Continual

A week or so ago, God nudged me. He reminded me that this whole blog idea began as a way to minister as a Titus 2 woman to younger women. However, mostly, I use it to put my thoughts to "pen and paper." But I wonder if it's to be more than that. I know my highest calling is to abide in Him, my Maker, my God. And I will continue to do that but my focus of blogging may change. I will aim to teach what is good, how to love a husband (when I am so selfish), how to love my children (even when they are difficult), how to be pure (in a corrupt world), how to work at home, and show what it means to be subject to your husband.
Being a married woman and a mom is a call of self-sacrifice. As I meet moms, I see different points of view, different choices, different callings even. And though it's difficult at times, it reaffirms our family's choices: for me to be a worker only at home. One works incredibly hard to earn a college degree. Time, tears, sweat, late nights studying, many financial resources...you finish the list. Then attaining the first job. A foot in the door, a step on the ladder, a starting place. In time, you develop into the leader and woman you were called to be in the workplace. And then comes the deliberate choice to lay all that down. The prestige and power you held at your hard-earned job. The options you had financially when you were a two-income household. To rip that from your life and offer it up to God so that you can treasure the people who are not destroyed by moth and rust (Matthew6:20). This is an example of what it means to be poor in spirit.
I am not saying that working moms are not poor in spirit. Sometimes there is not choice financially, whether she a single parent or husband under or unemployed. Sometimes it's a matter of submission to your husband who asks his wife to work. Sometimes it's a matter of knowing who you are or aren't. But for the woman who is given a choice: to work outside the home or be in the home, I see it as a sacrifice of self. Romans 12:1, my paraphrase:
Offer your whole self continually as a sacrifice to the Lord in logical response of worship to the grace by which He extended to you when He saved you.
In preaching on this verse this weekend, our pastor said, because of your realizing what gift God gave when He saved you, "you can never go back to who you were." And really, in choosing to be a worker in the home, I may never be able to go back to the person I was before I made that choice.
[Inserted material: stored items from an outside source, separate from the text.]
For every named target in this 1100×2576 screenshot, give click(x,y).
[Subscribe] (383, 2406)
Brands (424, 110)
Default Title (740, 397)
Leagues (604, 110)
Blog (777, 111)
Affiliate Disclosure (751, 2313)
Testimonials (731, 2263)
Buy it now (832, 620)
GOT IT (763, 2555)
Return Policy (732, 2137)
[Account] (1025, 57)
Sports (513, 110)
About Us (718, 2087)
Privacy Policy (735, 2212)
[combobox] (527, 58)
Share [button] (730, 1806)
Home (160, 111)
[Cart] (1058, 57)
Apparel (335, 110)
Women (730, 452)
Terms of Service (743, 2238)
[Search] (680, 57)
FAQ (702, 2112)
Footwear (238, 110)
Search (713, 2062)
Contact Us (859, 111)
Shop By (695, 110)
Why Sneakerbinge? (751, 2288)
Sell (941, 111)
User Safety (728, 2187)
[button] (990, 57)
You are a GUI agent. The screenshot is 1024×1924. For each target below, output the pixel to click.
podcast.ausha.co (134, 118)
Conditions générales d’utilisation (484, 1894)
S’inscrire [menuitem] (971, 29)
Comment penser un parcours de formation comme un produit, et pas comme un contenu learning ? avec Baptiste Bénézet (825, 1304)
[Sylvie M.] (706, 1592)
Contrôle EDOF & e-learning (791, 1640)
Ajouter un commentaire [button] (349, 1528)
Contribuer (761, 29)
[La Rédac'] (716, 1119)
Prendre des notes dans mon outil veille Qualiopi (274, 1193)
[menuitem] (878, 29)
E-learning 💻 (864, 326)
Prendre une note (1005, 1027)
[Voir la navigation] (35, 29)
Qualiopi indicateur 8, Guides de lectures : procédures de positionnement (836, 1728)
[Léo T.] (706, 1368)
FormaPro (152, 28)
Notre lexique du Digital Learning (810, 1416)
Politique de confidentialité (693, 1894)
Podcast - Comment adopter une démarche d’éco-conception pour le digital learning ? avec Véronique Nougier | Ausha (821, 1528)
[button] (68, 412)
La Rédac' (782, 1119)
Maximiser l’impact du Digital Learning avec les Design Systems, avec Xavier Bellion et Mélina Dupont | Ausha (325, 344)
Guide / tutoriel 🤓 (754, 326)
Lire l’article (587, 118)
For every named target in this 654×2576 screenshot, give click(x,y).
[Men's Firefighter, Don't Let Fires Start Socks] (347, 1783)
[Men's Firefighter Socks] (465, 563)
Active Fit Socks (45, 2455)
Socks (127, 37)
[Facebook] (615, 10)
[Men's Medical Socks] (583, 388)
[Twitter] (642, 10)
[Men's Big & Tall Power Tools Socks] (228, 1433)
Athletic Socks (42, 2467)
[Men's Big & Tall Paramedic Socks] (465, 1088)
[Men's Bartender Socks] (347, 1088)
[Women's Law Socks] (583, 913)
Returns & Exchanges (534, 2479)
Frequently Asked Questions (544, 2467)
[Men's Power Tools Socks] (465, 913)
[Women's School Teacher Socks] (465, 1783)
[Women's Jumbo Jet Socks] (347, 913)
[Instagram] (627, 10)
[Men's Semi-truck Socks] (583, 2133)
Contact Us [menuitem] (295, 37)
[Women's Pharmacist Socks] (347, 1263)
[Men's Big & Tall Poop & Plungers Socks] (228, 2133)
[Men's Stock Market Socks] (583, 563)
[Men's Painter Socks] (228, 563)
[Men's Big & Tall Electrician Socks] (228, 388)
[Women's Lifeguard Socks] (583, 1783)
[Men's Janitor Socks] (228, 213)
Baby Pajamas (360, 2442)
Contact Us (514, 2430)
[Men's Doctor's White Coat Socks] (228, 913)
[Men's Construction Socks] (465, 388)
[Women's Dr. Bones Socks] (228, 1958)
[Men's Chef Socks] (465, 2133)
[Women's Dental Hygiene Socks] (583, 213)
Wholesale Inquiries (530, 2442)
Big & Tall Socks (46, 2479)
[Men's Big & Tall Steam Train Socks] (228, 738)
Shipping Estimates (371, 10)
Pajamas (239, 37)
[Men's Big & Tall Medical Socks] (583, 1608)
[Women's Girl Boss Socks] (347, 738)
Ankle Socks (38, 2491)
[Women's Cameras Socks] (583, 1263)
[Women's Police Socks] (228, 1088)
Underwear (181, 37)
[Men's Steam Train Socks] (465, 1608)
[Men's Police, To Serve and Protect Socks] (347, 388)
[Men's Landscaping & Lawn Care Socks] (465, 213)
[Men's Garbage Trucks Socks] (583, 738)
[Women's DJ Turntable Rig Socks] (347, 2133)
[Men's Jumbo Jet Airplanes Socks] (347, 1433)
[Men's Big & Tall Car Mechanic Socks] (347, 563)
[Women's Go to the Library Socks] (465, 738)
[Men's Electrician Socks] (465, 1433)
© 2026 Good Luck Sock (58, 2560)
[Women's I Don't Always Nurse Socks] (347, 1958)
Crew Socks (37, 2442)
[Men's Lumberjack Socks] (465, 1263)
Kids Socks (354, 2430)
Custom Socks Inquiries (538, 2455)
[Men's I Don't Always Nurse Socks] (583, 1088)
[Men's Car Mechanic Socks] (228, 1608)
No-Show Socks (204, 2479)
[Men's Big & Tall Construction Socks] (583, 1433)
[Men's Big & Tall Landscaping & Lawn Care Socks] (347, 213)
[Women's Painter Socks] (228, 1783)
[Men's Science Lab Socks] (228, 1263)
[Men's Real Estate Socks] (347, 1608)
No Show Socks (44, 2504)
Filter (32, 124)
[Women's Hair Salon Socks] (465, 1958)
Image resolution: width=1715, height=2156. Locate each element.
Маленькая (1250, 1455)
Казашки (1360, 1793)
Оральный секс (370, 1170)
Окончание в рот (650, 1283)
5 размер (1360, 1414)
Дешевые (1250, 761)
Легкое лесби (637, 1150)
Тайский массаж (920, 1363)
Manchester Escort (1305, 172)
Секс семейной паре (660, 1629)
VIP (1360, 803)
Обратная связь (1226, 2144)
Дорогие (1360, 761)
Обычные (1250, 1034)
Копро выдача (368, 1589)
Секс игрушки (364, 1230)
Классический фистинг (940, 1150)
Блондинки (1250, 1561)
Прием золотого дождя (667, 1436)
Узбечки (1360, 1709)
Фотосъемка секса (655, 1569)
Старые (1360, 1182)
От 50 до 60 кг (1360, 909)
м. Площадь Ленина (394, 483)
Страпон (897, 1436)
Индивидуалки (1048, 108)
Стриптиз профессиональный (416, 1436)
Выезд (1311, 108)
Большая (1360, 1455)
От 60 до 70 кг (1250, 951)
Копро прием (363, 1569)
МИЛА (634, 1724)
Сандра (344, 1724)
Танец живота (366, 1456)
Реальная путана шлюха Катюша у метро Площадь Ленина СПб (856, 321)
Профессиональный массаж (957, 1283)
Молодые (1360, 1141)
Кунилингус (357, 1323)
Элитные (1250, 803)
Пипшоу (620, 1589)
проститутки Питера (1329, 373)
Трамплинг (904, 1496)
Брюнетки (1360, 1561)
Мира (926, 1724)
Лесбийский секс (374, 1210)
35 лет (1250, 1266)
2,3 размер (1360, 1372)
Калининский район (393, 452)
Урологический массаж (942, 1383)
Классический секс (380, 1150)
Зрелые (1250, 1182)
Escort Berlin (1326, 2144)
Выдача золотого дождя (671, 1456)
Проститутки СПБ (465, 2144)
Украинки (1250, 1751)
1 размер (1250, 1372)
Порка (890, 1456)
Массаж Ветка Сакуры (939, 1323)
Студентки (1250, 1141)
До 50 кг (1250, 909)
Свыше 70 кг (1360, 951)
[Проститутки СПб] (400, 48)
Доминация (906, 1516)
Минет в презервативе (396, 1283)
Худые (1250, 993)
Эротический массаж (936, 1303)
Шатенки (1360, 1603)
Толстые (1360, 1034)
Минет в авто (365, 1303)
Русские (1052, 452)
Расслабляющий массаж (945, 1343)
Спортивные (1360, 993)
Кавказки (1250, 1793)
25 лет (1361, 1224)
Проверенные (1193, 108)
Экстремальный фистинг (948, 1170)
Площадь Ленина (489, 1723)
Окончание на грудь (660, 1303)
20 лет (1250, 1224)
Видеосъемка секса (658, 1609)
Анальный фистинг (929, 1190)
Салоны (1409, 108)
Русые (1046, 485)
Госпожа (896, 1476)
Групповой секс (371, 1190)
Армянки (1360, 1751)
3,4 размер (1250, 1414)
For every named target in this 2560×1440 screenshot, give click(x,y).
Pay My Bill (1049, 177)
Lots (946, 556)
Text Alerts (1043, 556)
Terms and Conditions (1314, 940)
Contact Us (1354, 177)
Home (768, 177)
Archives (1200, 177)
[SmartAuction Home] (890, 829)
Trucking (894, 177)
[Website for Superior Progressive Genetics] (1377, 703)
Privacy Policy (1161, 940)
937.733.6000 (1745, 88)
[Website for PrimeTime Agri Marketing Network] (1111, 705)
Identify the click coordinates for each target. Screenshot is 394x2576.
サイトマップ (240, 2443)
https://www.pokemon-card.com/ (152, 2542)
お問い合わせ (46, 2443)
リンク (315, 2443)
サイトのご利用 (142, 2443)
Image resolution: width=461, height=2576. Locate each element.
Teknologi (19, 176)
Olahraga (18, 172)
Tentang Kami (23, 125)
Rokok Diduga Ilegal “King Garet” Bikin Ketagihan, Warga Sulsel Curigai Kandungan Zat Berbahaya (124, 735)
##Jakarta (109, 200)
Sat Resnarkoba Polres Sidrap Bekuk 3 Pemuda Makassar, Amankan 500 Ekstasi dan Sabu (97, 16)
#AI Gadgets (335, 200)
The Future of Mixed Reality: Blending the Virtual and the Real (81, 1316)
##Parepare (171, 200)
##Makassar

I have missed out on years of technology upgrading in the web development world, I would not simply be able to walk back into that field of work. An extended relative, whose husband became unemployed, who was a stay-at-home mom, struggled to find any sort of work and although thankful for an income, she isn't in the same field of work as before making the choice to be at home.
Is it worth it? Honestly, sometime I need to remind myself that it is. But, it doesn't take me long. Discipling my children is a big job. And this isn't a sacrifice just for children. It's a sacrifice for the peace and calmness of your entire household. And my relationships are the only thing going with me to heaven. I watch working mom's lives and I may become jealous but I don't stay there. In a way, I have traded the chaos of running for just "being" sometime.
And so I offer my whole self to God...including this blog.